* **Consigne 1**
Mettez en liste numérotée les lignes du listing, en commençant par celle qui contient "(1564, 67) in the screenshot?" et en terminant à la dernière ligne du listing. Ne gardez pas les lignes vides.

* **Extrait**
——————————

Bref, c’est croire qu’un lifting est une cure de jouvence.

 

3. Pourquoi on tombe dans ce piège ?

Les entreprises de toutes tailles tombent dans cet "immobilisme dans le mouvement".

Parce que c’est facile. Visible. Et valorisant auprès d'un board.

Quand un DG annonce "on a revu toute notre stratégie de communication", les membres d'un board qui n'y connaissent rien peuvent être séduits.

La “modernisation dure” — celle qui change la manière de réfléchir, de vendre, de produire — elle fait peur.

Elle demande de l’introspection.

Du courage.

Elle implique parfois de dire : “On ne sait pas faire.”

Elle est chère à vendre, elle nécessite de la douleur, des efforts, et parfois des larmes.

Et dans beaucoup d’organisations, l’ego coûte plus cher que l’innovation.

 

 4. Exemple 2 : La transformation courageuse

À l’inverse, j’ai bossé avec une ETI du secteur logistique.

Plutôt que de refaire leur site, le CEO a commencé par poser cette question à ses équipes : “Pourquoi est-ce que certains clients hésitent à bosser avec nous aujourd’hui ?”

La réponse ne lui a pas plu, alors il a lancé un programme de formation massif pour toutes ses équipes.

Et l'effet a été radical.

Ils ont ensuite revu leur stratégie de contenus. Ensuite.

 

 5. La vraie modernisation est invisible au début

Quand elle est bien faite, la transformation commence dans la tête, pas dans la charte graphique.

——————————

* **Matériel d'exercice**
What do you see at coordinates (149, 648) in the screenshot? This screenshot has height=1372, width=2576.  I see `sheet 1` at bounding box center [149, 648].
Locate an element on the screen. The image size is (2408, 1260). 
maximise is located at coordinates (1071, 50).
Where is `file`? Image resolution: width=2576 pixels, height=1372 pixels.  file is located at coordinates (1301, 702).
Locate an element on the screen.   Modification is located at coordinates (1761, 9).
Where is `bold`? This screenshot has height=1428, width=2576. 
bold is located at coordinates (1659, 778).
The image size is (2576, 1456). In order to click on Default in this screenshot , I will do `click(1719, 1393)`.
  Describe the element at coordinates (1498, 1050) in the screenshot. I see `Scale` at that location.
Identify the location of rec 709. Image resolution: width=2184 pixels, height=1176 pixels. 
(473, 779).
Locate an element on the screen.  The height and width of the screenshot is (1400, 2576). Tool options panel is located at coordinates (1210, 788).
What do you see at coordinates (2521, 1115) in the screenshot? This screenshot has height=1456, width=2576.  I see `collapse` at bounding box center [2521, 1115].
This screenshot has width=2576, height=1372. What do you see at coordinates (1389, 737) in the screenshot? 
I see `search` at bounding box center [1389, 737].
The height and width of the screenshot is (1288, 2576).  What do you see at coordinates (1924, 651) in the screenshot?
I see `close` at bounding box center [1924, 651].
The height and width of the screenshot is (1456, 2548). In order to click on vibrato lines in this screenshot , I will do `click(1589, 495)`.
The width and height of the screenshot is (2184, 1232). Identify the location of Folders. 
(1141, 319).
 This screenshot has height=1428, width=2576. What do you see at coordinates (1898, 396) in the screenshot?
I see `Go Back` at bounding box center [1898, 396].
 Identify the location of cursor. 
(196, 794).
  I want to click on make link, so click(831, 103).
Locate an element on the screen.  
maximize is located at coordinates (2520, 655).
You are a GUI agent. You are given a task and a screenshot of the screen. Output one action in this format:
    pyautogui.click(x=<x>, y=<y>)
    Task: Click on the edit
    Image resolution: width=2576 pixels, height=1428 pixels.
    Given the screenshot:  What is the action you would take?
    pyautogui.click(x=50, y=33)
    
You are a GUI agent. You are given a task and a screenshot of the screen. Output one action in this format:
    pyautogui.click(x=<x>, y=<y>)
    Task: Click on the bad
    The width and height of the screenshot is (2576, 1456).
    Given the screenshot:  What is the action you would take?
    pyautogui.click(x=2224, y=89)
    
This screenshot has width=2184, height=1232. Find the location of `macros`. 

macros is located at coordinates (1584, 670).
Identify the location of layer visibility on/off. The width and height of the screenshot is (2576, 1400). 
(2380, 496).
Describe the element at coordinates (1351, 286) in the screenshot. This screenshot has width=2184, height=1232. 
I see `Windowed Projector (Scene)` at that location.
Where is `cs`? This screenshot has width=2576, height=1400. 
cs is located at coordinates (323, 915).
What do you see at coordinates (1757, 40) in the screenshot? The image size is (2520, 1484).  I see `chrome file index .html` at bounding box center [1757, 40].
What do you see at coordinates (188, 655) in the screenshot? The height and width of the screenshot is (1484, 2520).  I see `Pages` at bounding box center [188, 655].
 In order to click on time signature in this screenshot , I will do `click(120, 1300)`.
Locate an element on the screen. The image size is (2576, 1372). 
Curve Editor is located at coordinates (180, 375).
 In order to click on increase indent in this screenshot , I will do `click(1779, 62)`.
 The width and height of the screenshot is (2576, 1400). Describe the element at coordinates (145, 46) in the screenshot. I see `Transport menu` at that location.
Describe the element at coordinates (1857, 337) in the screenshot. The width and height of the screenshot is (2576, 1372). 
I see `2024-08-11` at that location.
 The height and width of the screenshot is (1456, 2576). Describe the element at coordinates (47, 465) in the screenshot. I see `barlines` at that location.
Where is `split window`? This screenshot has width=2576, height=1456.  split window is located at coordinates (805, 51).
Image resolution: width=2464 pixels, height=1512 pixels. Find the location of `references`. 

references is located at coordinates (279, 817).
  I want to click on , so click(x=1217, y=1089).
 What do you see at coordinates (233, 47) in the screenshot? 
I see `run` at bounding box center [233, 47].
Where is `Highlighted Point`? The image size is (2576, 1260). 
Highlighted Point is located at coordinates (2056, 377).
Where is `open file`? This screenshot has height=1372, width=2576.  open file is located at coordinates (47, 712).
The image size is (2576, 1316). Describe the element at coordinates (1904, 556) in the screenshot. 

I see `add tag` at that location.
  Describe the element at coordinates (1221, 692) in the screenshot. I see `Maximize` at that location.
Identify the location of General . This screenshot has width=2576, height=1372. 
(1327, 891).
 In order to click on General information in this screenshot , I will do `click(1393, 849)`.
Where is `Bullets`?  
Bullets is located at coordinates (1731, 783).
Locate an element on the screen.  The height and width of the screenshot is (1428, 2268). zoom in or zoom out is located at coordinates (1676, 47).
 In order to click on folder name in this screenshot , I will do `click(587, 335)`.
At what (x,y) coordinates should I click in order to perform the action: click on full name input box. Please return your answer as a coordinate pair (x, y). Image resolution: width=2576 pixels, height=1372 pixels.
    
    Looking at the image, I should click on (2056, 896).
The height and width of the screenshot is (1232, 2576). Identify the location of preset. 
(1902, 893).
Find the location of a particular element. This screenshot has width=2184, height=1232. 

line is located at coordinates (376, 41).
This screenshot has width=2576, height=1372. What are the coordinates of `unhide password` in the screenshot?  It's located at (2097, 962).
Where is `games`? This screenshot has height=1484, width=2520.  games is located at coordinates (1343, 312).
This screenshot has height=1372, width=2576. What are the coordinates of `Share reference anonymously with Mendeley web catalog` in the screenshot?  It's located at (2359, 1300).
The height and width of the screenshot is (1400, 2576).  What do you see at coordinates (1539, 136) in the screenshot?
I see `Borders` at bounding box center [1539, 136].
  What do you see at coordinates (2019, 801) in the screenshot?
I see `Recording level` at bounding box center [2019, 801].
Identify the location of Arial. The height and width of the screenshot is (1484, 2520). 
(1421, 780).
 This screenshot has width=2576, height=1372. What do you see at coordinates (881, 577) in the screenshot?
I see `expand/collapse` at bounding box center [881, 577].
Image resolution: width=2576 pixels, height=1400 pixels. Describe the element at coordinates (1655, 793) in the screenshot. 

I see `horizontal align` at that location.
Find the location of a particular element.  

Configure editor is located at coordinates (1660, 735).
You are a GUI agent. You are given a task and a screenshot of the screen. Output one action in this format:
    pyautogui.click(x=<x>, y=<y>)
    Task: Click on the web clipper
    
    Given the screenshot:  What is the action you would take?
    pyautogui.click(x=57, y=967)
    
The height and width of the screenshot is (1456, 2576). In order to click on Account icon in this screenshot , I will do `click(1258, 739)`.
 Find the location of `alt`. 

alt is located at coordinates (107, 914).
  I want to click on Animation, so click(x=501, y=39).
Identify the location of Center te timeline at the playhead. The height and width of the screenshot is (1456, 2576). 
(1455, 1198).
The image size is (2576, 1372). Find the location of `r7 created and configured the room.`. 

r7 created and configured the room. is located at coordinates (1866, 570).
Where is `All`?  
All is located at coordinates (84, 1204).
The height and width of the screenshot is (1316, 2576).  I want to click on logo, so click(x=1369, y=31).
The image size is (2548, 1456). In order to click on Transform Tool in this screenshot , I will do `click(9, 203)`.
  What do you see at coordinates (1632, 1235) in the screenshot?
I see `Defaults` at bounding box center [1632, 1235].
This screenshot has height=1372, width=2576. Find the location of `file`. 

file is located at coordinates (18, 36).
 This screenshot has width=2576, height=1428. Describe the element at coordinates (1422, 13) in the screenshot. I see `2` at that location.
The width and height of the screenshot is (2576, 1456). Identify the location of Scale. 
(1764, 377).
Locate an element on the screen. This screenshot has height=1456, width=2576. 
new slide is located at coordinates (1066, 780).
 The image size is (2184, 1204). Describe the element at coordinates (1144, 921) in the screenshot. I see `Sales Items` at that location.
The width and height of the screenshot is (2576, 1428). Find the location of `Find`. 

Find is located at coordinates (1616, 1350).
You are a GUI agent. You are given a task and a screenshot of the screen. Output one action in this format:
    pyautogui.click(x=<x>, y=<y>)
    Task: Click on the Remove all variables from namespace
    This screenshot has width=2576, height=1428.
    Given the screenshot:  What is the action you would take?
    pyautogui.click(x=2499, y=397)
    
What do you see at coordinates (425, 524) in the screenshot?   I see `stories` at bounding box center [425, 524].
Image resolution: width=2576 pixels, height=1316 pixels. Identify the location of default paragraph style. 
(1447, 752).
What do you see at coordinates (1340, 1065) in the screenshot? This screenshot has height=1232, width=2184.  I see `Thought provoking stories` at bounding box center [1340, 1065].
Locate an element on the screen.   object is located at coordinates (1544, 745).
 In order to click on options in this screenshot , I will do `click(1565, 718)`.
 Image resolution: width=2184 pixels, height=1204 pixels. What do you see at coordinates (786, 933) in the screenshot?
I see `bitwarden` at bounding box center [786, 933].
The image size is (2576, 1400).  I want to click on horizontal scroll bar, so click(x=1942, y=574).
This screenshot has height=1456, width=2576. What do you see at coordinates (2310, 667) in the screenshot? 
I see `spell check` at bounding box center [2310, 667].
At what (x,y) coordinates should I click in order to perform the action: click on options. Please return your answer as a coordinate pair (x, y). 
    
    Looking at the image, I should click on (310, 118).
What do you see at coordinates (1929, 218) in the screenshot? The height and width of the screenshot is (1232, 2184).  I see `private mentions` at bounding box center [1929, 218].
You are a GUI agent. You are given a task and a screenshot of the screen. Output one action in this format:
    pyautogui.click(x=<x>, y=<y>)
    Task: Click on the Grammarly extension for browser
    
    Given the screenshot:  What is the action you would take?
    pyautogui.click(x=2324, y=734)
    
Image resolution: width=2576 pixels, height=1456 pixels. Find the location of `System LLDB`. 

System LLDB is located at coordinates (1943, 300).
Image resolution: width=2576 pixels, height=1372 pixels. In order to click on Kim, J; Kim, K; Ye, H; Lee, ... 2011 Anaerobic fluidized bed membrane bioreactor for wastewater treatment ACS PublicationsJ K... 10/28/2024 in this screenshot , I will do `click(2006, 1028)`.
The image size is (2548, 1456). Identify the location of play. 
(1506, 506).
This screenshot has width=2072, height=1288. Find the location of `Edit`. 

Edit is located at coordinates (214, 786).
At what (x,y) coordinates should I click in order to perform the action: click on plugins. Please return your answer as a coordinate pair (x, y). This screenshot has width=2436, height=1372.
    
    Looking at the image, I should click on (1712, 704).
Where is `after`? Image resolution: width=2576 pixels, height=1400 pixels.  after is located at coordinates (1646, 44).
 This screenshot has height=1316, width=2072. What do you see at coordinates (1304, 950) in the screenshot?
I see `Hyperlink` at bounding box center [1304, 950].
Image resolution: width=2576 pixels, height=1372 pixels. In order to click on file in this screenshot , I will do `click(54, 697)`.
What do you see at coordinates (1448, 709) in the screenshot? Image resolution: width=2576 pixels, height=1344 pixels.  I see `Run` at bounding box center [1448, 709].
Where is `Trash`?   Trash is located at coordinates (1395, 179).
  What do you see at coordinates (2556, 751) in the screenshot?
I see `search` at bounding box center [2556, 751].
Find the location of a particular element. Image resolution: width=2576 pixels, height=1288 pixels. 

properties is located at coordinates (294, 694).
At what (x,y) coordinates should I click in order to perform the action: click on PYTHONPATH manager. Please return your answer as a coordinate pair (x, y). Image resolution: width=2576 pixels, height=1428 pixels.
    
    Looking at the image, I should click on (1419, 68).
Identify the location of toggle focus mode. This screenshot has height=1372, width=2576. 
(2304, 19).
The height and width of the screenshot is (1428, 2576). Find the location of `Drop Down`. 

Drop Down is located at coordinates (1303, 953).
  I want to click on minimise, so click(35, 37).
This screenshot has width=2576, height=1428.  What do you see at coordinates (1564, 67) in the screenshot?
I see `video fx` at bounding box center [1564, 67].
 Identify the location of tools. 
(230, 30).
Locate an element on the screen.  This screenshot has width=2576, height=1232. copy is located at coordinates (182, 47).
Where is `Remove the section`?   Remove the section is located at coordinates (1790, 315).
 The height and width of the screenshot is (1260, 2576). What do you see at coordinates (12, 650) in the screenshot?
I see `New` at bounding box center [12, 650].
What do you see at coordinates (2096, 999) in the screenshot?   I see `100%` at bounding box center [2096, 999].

——————————

* **Consigne 2**
Rédigez la suite de l'extrait sur la modernisation des entreprises, à partir de sa dernière phrase.

* **Réponse 1**
1. This screenshot has width=2576, height=1428.  What do you see at coordinates (1564, 67) in the screenshot?
2. I see `video fx` at bounding box center [1564, 67].
3.  Identify the location of tools. 
4. (230, 30).
5. Locate an element on the screen.  This screenshot has width=2576, height=1232. copy is located at coordinates (182, 47).
6. Where is `Remove the section`?   Remove the section is located at coordinates (1790, 315).
7.  The height and width of the screenshot is (1260, 2576). What do you see at coordinates (12, 650) in the screenshot?
8. I see `New` at bounding box center [12, 650].
9. What do you see at coordinates (2096, 999) in the screenshot?   I see `100%` at bounding box center [2096, 999].

* **Réponse 2**
Elle touche les outils, certes.

Mais surtout la culture, les habitudes, les métriques, les réunions, les recrutements.

Et c’est pour ça que les vrais leaders, eux, ne s’extasient pas devant la nouvelle typographie.

Ils se demandent : “Ce qu’on fait aujourd’hui… Est-ce que ça nous rapproche de notre futur ? Ou est-ce qu’on se rassure juste ?”

 

Conclusion : De la peinture ou une structure ?

Je le dis souvent en conférence : “La clé de tout ne tient pas dans votre offre, mais dans la compréhension fine des comportements de vos clients et prospects. Cela implique qu'un rebranding sans re-positionnement, c’est du marketing de surface. C’est comme essayer de transformer une 2cv en Ferrari, et espérer qu’elle fasse le 0–100 en 3 secondes.”

J'en parle ici par exemple.

Alors oui, c’est bien d’avoir un beau logo.

Mais c’est mieux d’avoir une stratégie qui transforme, pas juste qui décore.

Une bonne stratégie est une stratégie bien exécutée.